Graph-based retrieval-augmented generation (RAG) enables large language models (LLMs) to ground responses with structured external knowledge from up-to-date knowledge graphs (KGs) and reduce hallucinations. However, LLMs often rely on a weak retriever in graph-based RAG: I) Due to the lack of ground truth, the retriever is often trained on weak supervision, which often introduces spurious signals to the LLMs. II) Due to the abstraction of graph data, the retrieved knowledge is often presented in unorganized forms. To mitigate the issue, we present Refined graph-based RAG (ReG), which refines the weak supervision for graph-based RAG. Specifically, ReG incorporates LLM feedback to get rid of spurious signals and improve the quality of the supervision.
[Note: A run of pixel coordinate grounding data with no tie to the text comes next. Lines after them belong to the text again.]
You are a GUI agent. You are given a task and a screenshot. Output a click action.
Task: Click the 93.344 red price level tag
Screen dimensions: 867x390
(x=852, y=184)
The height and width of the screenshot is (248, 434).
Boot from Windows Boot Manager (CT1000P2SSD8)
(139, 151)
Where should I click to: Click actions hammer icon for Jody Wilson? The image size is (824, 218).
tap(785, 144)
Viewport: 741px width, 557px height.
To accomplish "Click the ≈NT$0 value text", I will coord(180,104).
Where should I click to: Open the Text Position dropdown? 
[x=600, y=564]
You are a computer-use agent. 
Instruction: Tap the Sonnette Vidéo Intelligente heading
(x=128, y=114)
Meanwhile, ReG also uses a structure-aware reorganization module to refactor the retrieval results into logically coherent evidence chains. Experiments on prominent benchmarks demonstrate that ReG significantly and consistently brings improvements across different LLM backbones by up to 10%. The improved supervision quality enables ReG to match the state-of-the-art performance with 5% training data and to transfer to out-of-distribution KGs. Notably, when adopted to reasoning-based LLMs, ReG reduces the reasoning token cost by up to 30% and improves the performance by up to 4%.
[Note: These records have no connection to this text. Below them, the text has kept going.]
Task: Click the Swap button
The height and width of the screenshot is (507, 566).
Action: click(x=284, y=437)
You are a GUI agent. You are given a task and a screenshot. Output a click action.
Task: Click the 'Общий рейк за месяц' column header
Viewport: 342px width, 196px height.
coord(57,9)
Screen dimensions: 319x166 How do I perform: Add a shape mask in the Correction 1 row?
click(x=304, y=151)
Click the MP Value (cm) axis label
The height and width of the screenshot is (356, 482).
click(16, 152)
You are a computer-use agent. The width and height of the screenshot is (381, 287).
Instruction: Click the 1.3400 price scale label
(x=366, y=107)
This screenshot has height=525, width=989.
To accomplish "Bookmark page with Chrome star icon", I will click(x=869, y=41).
Despite the promise, graph-based RAG relies on weak retrievers, misaligned with LLMs: (I) weak supervision: Different from text-based RAG, there does not exist a general-purpose structural information retriever (Luo et al., 2025b), and the ground truth of graph-based RAG is usually lacking. Hence, graph-based retriever often requires training on specific datasets with heuristic-based weak supervision signals (Zhang et al., 2022; Luo et al., 2023). However, the weak supervision signals can often miss key supporting evidence or include spurious connections unrelated to the reasoning logic. Especially when the query requires multi-hop reasoning over KGs, missing key intermediate steps in the supervision signals will severely limit the performance of the retriever. (II) misorganized representation: The retrieved graph information can be represented in a variety of forms (Mavromatis & Karypis, 2024; Luo et al., 2023; Li et al., 2024a), and orders. Nevertheless, LLMs are generically sensitive to the ordering of context (Chen et al., 2024c; Guo et al., 2025c). The misorganized representation further adds to the complexity of the graph-based RAG and raises the question:

How can one align the weak retrievers to LLMs in graph-based RAG?
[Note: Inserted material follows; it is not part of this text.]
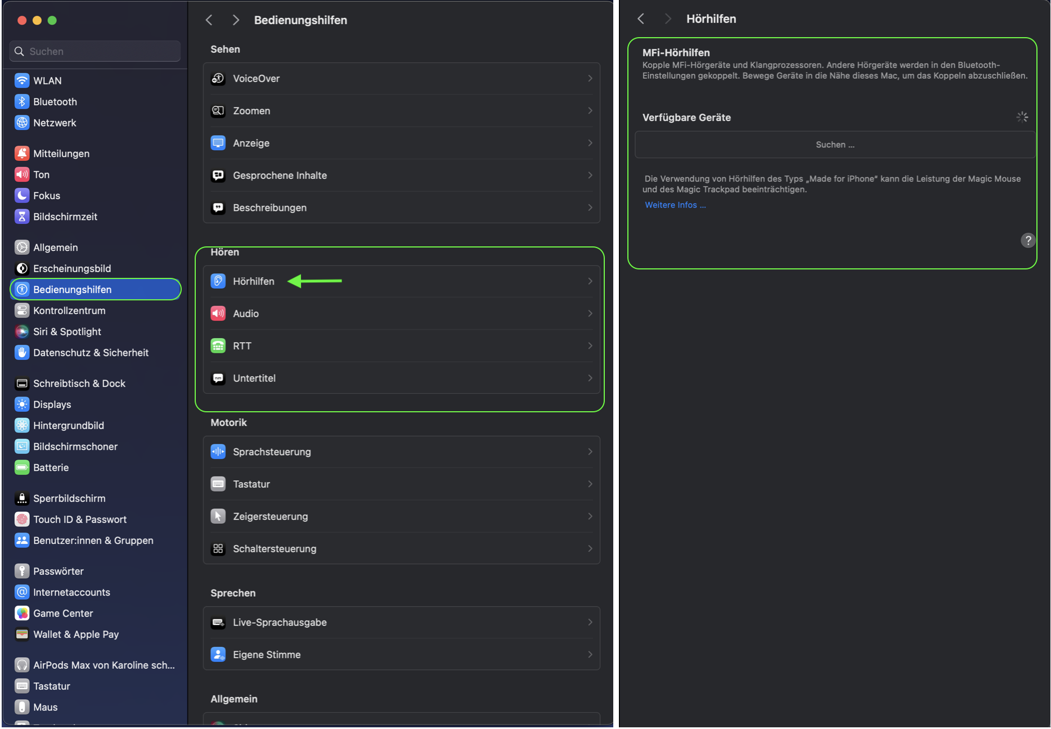
Task: Click the question mark help button
Action: [x=1028, y=241]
To mitigate the issue, we present Refined graph-based RAG (ReG), which incorporates the rich knowledge of LLMs to refine and align the weak supervision in graph-based RAG. Essentially, we show that graph-based RAG can be considered as a black-box combinatorial search over the KG G: given a query q, the goal is to identify a minimal sufficient subgraph b G∗ ⊆ G for an LLM to answer q correctly. Here, the LLM serves as a black-box evaluator that assesses the utility of retrieved subgraphs. Using the formulation, we show that resolving the original black-box optimization problem is computationally intractable and thus not feasible under realistic LLM usage budgets. Therefore, ReG incorporates the LLMs in a simple yet effective way: using LLMs to select better reasoning chains among the candidate chains extracted from KG. The improved supervision signal improves the identification of the optimal subgraph in a cost-efficient manner. To align the retrieval results to LLMs, ReG reorganizes the retrieved contents into logic-preserving chains, which is simple but significantly mitigates distraction and inefficiency during LLM reasoning.

Extensive experiments demonstrate ReG achieves state-of-the-art results on prominent multi-hop knowledge graph question answering (KGQA) benchmarks. Notably, it yields retrievers with stronger zero-shot generalizability to out-of-distribution (OOD) KGs, mitigating the weakness of lacking foundation models in graph-based RAG.